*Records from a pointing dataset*
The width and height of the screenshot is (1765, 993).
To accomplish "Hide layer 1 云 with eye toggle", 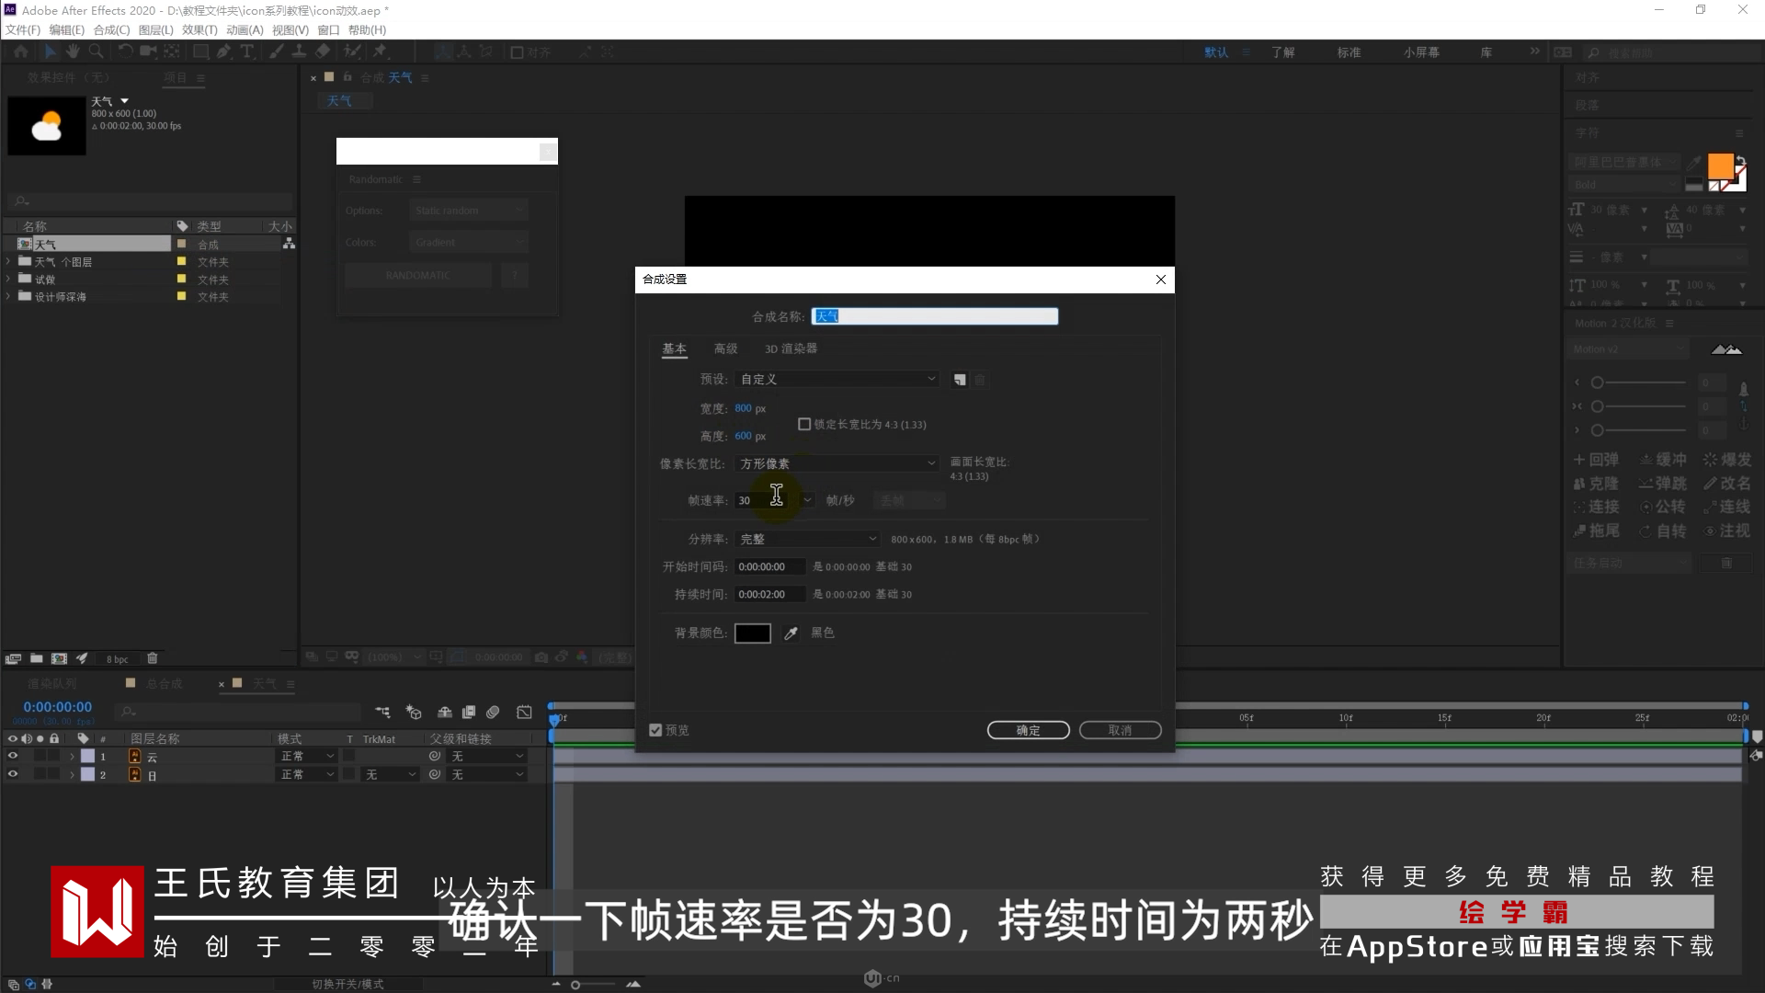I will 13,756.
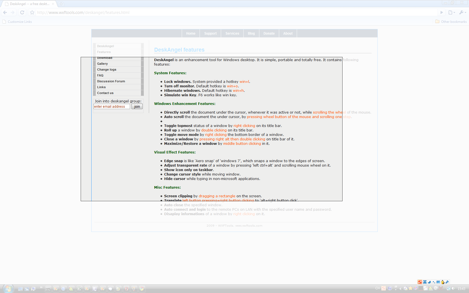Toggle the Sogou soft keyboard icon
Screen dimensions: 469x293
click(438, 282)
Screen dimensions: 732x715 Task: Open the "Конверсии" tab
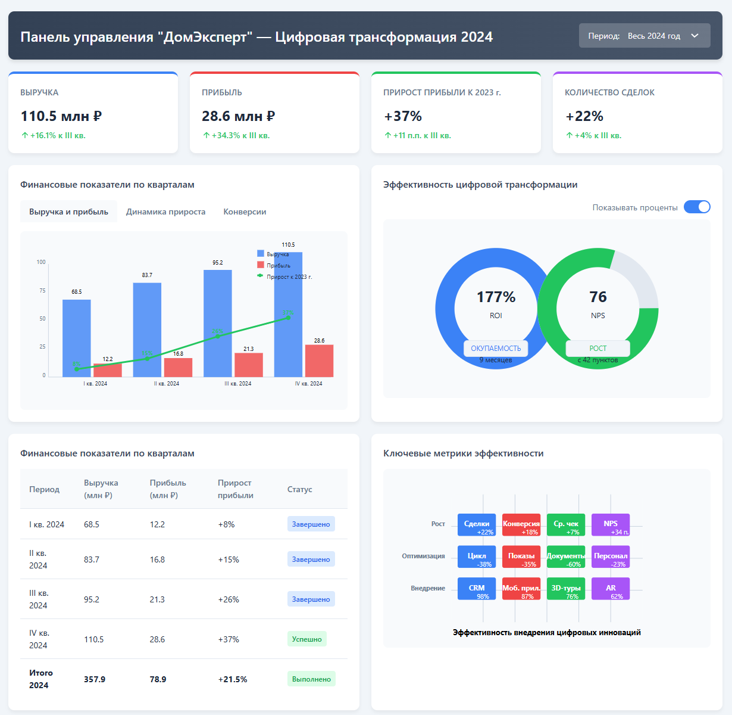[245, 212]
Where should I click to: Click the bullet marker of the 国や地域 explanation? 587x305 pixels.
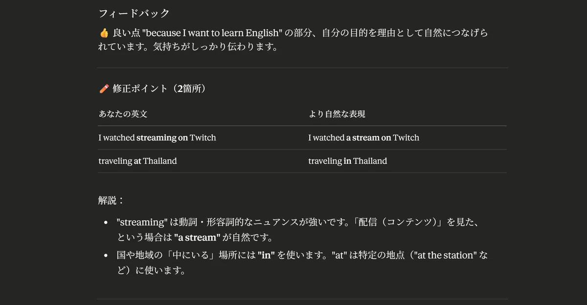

*GOAL OF THE EXERCISE*
Rewrite everything from the line containing "Screen dimensions: 732x715" down to the end of the entries above as a numbered list, skipping any blank lines. Leave the pictures out of your list.

*RESPONSE TO THE TASK*
1. Screen dimensions: 732x715 Task: Open the "Конверсии" tab
2. [245, 212]
3. Where should I click to: Click the bullet marker of the 国や地域 explanation? 587x305 pixels.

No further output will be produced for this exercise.